もうすぐです。もうすぐで我々の悲願が達成されます。
私は都市庁舎の一室から出て、国王直属騎士団の団長アーサー・ルヴェツキより情報を得た。
──神よ、申し訳ありません……あなた様のお力添えでようやく事態が進行しそうです……
王都に強い魔力を有する者が入っていった。その者は王都に留まり、動く気配がなかった。それに気をそらされた私とスレイはここ都市イェレムの戦況が変わってしまったことに焦った。
あの強い魔力を有する者は陽動であり、その隙に都市イェレムを救うことが、ランディル・エンバッハの仲間達だと思っていた者の狙いだったのだ。

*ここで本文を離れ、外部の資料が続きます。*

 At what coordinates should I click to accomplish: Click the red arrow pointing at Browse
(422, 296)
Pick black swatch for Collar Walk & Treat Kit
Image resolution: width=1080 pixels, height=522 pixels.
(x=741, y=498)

だが国王直属騎士団の団長アーサーを尋問した結果、魔の森方面に現れた者達について知った。ランディルの仲間、或いは古龍クリードの復活なんて専らの嘘っぱちであった。全ては王弟エイブルの落とし子セラフ・エンゲイルとその眷属達の仕業である。
ランディルが王都へ帰還した王女に攻撃を加えようとしたのは、遠くで様子を見ている私達を混乱させようとしたからではなく、純粋に化け物じみた魔力を有する王女と名乗る存在が偽物だと思ったからだろう。そしてその攻撃は王女の側にいた者に受け止められる。一瞬だけ性質の違う魔力を察知したが、あまりに一瞬過ぎたので我々はランディルの魔力かと錯覚してしまった。しかしその側近の魔力であることに我々は思い至る。
そして未だに消えない王都の大きな魔力に注意を向けられた我々は都市イェレムで起きた出来事の対処に遅れてしまったのだ。
だが、先程の尋問で全てがわかった。セラフは神や古龍クリードと同じような存在だ。そんな者が生まれてくるなど全くの想定外ではある──しかもセラフはエイブルの落とし子である──しかし風は我らに吹いている。インゴベルはそのセラフに激しい憎悪を寄せているのだ。これは神が仕向けた作戦であるに違いない。そしてセラフを討伐するための騎士団を向かわせている。私とスレイはこのセラフ討伐を実行する騎士団に付いていき、セラフに対する憎悪を騎士団全体に漂わせ、促進する魔法をかければ良い。
──そうすれば、事態は必ずや好転することでしょう……
私の心は喜びで溢れ、胸の内で温かな光が広がっていくようだった。長い年月、神のご意志に仕えるため、日々祈り、努力を重ねてきた。時には道を見失い、疑いや疲れに苛まれることもあったが、神の導きを信じ、歩みを止めることはしなかった。そして今、ついに神がお求めになることを成し遂げる一歩手前に立っている。
──この瞬間、心の底から感謝と喜びが湧き上がります。まるで暗闇を抜け、朝陽が差し込むような感覚です……
神の愛と信頼に応えられるという希望が、私の魂を満たし、震えるような幸福感を与えてくれる。
──ああ、神よ、あなたの望みを叶えるため、私を使ってくださり誠にありがとうございます……
この喜びは、自己の達成感を超えたものだ。神の計画の一部となり、その偉大な意志に寄与できること──それこそが私の存在の意味であり、最高の報い。涙が頬を伝うのも構わず、私は跪き、神に感謝の祈りを捧げる。まだ道のりは完全ではないが、この一歩が神の栄光を讃えるものであると信じ、心は希望と平安で満たされる。
私はスレイに冒険者ギルドの総本部にいるガーランドへ作戦の変更を伝えに行かせた。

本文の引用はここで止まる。